World star from China: Lang Lang in the Philharmonie

More prominence is hardly possible: with Andris Nelsons on the podium and Lang Lang on the piano, the Berlin-based Mahler Chamber Orchestra is going on a European tour to celebrate its 25th anniversary. A third completes the bunch of prominent names, and he outshines everyone: What great music did Beethoven actually write that even after 200 years you can’t get enough of it?

On Tuesday evening in the Philharmonie, three works in C minor are on the program, Beethoven’s famous key of fate, they were written between 1803 and 1807. The Coriolan Overture immediately sets the tone: driving relentlessly forward, it captures the drama that ends with the suicide of the title hero , in 314 bars together. Nelsons, who phenotypically seems to want to resemble the late Johannes Brahms more and more, conducts the whole body confidently, with far-reaching movements. The smallest details, such as slightly delayed entries, reveal a certain restlessness and nervousness in the orchestra.

The introduction to the third piano concerto that follows is very solemn and subdued, almost dull. But there is the likeable world star from China, because of whom this concert is hopelessly sold out. Lang Lang plays on his own planet, even if he doesn’t isolate himself in a genius way, but communicates with the tutti again and again. He reacts, establishes relationships – but it is quite clear who is the leader here. One notices: Lang Lang does not play the orchestra against the wall, but could if he wanted to.

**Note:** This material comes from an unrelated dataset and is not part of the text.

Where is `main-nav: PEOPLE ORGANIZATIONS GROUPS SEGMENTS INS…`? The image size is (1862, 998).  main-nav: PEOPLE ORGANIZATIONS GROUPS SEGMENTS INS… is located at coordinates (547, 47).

His touch changes, sometimes waxy soft, extremely defined, lushly blooming in the cadenza of the first movement. One presents himself in the full, sovereign consciousness of his skill. The final rondo has an austere charm, Lang Lang grabs it majestically, but never in such a way that it becomes too much, that the tonal balance would break. As the only encore he leads the song “Rainbow Connection”, once incomparably intoned by Kermit the Frog in the “Muppet Show”, from tender beginnings to a wild keyboard thunderstorm.

Apotheosis in C major

After the break then the apotheosis in C minor, which – yes – before the Ninth, Beethoven’s most important symphony, the Fifth. Nelsons begins the four famous strokes of fate at an extremely swift, even dashing tempo, and any reservations that one might have had about the orchestra at the beginning are blown away: this interpretation succeeds completely convincingly, both as a whole and in its parts, in the oboe solos or – and above all – the two horns. As is almost always the case with Beethoven, the whole magic of absolute music shines in the third movement, which does not illustrate a program but has itself and its construction as its content.

Even now there are probably still many Lang Lang fans in the audience who only go to the concert from time to time. Ambiguous happiness: sold-out houses are of course always great, but reflexively clapping between the movements and thus destroying the internal dramaturgy of the pieces is still ignorant. Luckily there is no opportunity to do so in the smooth transition to the fourth movement: the sound rises from the quietest pianissimo depths, culminating in the major outburst, culminating in triple C – long before Nietzsche used this term. A stirring finale follows, conducted by Nelson with a sure hand, in which some things get momentarily a bit sloppy, but the jubilant character of this music, which leaves no room for doubt (Schubert would undoubtedly have composed it differently), irons that out immediately.